Les doubles faux adieux du second Trouvère des Chorégies, en 2015.

Retransmission Covid des Chorégies d’Orange

Il a dit qu’il faisait ses adieux à Orange avec le second Trouvère qu’il donnait aux Chorégies. Il ajoutait qu’il reviendrait si on lui proposait quelque chose d’exceptionnel.

Un second Trouvère aux Chorégies, pour lui, ce n’était rien d ‘exceptionnel. Pour le public, c’était une déception, non qu’il ne soit un Manrico idéal, mais on espérait Samson et Dalila, une prise de rôle, qui a été écarté pour des frisons commerciales. La prise de rôle a eu lieu à Vienne dans une mise en scène très attaquée, que je défend et que je préfère à d’autres

Jean-Louis Grinda n’a pas des oreilles de sourd.
Jeune et passionné, il a proposé Samson à Alagna. Le spectacle était prévu il y a un mois à peine, le 1° juillet. C’est devenu la plus tristes des habitudes, hôtel, transport et spectacle annulés. Lorsqu’on voit les entassements au cuisse à cuisse, sur les plages vautrées, dans les cafés, les restaurants, les bousculades dans les rues piétonnes et commerçantes, on se demande vraiment pourquoi. Ils ont voulu discriminer les vieux, ils discriminent la musique, la danse et le théâtre.
L’abominable Covid a tout arrêté.
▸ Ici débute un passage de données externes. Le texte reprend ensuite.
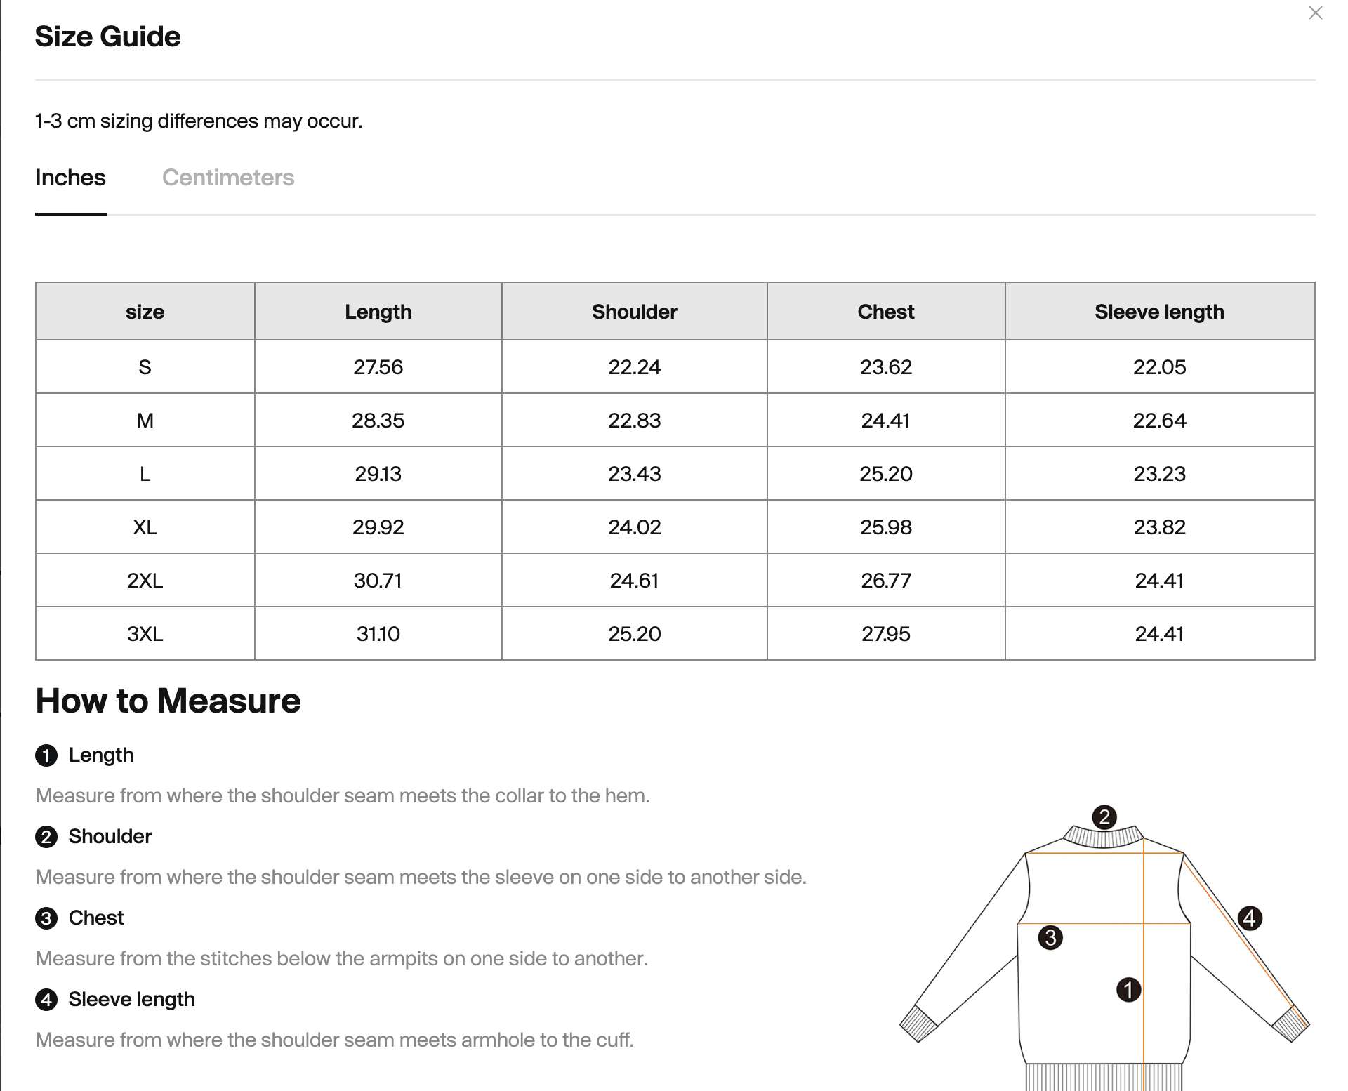Screen dimensions: 1348x1091
Task: Click the M size chest value 24.41
Action: [x=885, y=421]
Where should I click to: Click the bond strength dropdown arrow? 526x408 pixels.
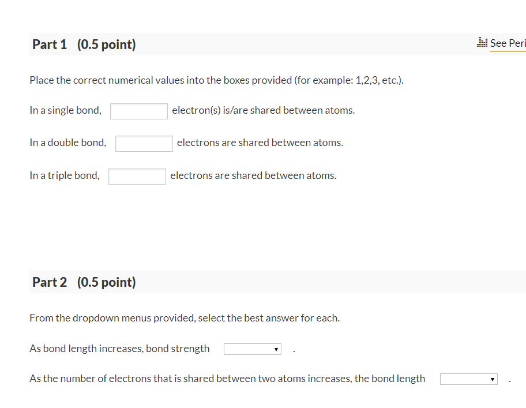pos(276,349)
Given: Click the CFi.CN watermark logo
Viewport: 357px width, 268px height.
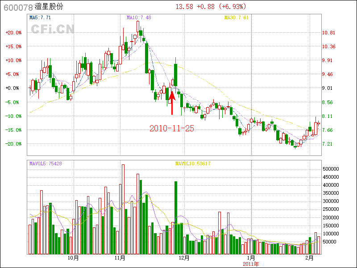Looking at the screenshot, I should (x=53, y=29).
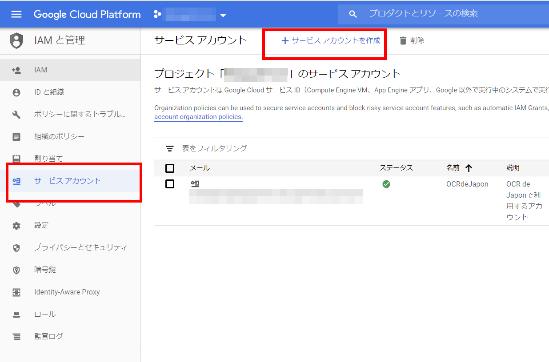Open the hamburger navigation menu

(x=16, y=14)
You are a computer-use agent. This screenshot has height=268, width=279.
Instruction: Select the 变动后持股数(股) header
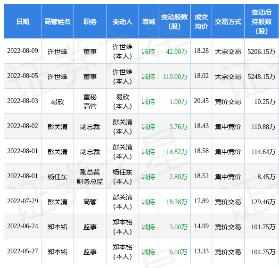[x=262, y=22]
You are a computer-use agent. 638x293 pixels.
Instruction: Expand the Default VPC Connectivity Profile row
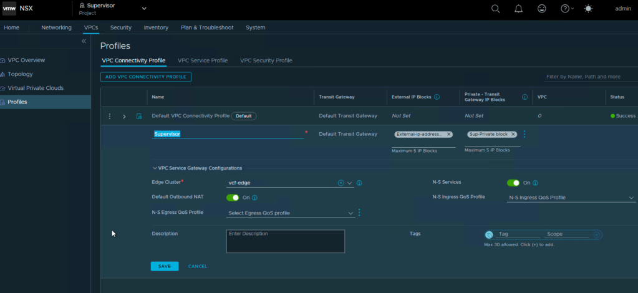(x=124, y=116)
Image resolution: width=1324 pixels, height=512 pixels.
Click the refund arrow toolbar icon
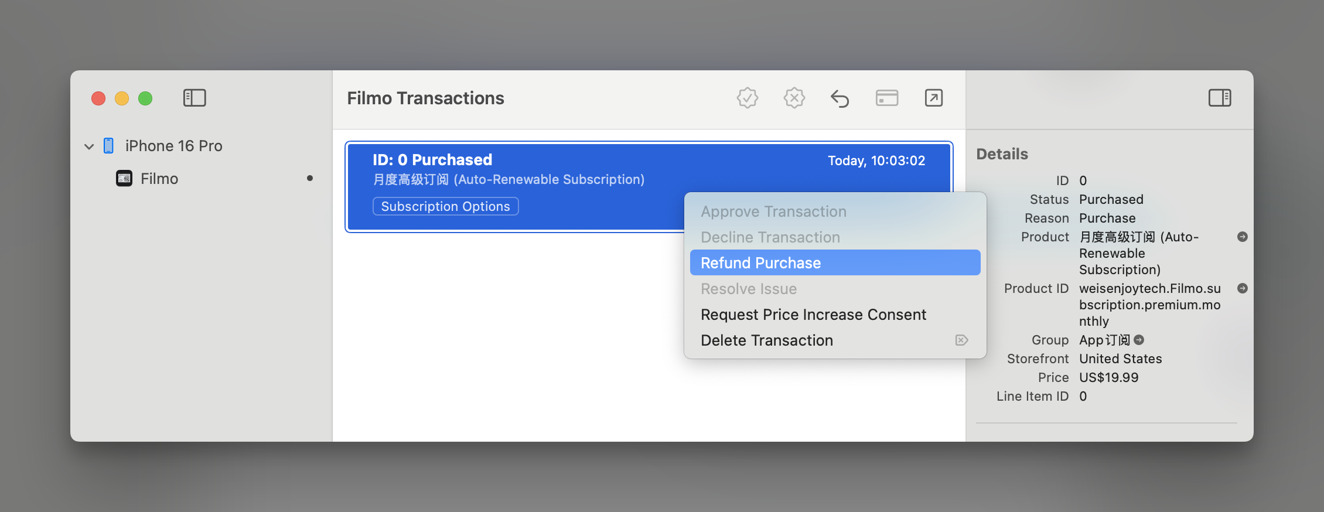click(840, 98)
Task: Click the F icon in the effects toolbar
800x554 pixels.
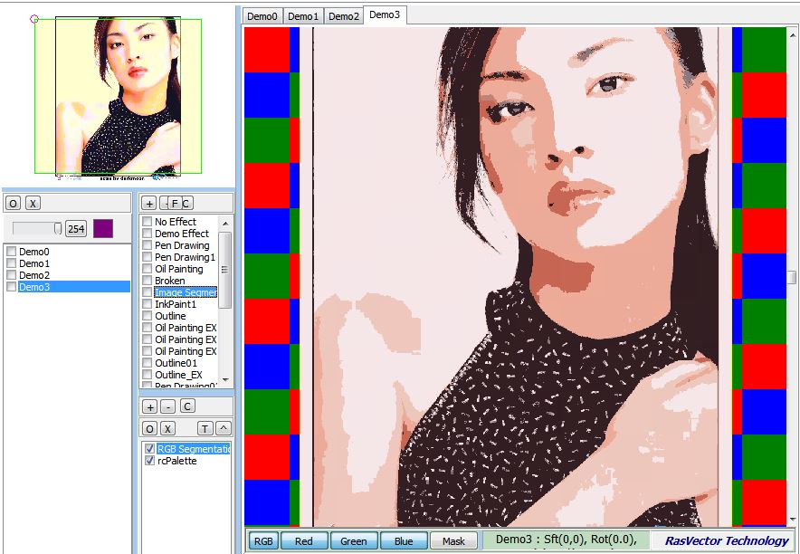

Il est train de nous démolir la vie. J’ai conscience de bénéficier d’un énorme privilège en rencontrant de jeunes chanteurs et, dans quelques jours, un grand violoniste, mais ceux qui n’ont pas cette chance et pas envie non plus de se consoler en faisant la cuisine ou en grillant au soleil, que deviennent-ils en ce moment?

 Samson est reporté d’un an. Et en attendant, que fait-on ?
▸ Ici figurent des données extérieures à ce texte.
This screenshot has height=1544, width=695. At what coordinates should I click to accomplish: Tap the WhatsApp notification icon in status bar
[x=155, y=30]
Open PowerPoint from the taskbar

Au dernier chapitre de Quatre Saisons avec Roberto Alagna :   « Il Trovatore, les adieux à Orange, sconto col sangue mio », j’ai parlé des « adieux » d’ Alagna à Orange après son second Trouvère aux Chorégies.

À la fin du dernier chapitre, je faisais moi aussi mes adieux.
La tristesse était partout. Je ne voulais pas rentrer. Il était parti avec ses amis. Après lui, tout le monde est parti. Je n’y arrivais pas. Je restais au bord de l’hémicycle vide. Les machinistes démontaient. L’un d’eux m’a demandé si je voulais rester. Je lui ai fait signe que oui. Allez où vous voulez, faites attention aux câbles, par terre. Le démontage du rêve a duré pendant des heures. Je suis restée sur la scène longtemps, après, je suis allée sur les gradins, dans le bruits des marteaux, j’écrivais, je n’ai rien changé, c’est la fin du livre :

« Il (Roberto Alagna) a emporté Otello, il a emporté Marico. Ils sont à lui et, ici, plus jamais… Rien, il n’y a plus rien, rien. Un livre, peut-être, oui peut-être, si un éditeur change en livre un fichier word (1).
Les pieds du dernier machino sont entrés dans le champ de la caméra imaginaire… l’homme a dit, c’est fini, on s’en va. Je me suis retournée pour la dernière fois :
« Addio ».
Les pierres m’ont envoyé le retour :

   « Ora e per sempre addio » (2).

Dehors, contre les lourdes grilles, la roulotte attendait d’être embarquée. »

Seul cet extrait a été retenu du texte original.